== Aufgabe ==
Schreib aus dem Interview alles von „Kompakt-Interview: Mühsamer Weg“ bis hinunter zu „(langsam) Fahrt aufnimmt.“ noch einmal ab und tausche dabei „Pflegenotstand“ gegen „Fachkräftemangel“.

== Übungstext ==
Kompakt-Interview: Mühsamer Weg Richtung Pflegeökosystem

Helfen digitale Pflegeplattformen gegen Pflegenotstand im demografischen Wandel? Markus C. Müller über einen Sektor, der (langsam) Fahrt aufnimmt.

Warum konzentrieren Sie sich auf pflegende Angehörige?
Aktuell werden 84 Prozent der Pflegebedürftigen zu Hause gepflegt, gleichzeitig gehen zwei Drittel der Pflegebudgets in die stationäre Pflege. Viele Angehörige wissen gar nicht, welche Unterstützung ihnen zusteht. Wenn wir Angehörige stärken, dann verbessern wir die Pflege zu Hause und machen sie umsetzbarer. Wenn Angehörige die Grätsche machen, bleibt im Zweifel nur noch das Pflegeheim. Das wollen wir verhindern.
 

Was sind die Erfolgsfaktoren und Killer-Anwendungen?

== Gezeigtes Material ==
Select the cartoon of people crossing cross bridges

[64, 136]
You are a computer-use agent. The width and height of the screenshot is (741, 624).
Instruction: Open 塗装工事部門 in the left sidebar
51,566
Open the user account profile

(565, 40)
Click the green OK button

==

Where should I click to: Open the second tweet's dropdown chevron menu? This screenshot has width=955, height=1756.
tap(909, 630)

== Lösung ==
Kompakt-Interview: Mühsamer Weg Richtung Pflegeökosystem

Helfen digitale Pflegeplattformen gegen Fachkräftemangel im demografischen Wandel? Markus C. Müller über einen Sektor, der (langsam) Fahrt aufnimmt.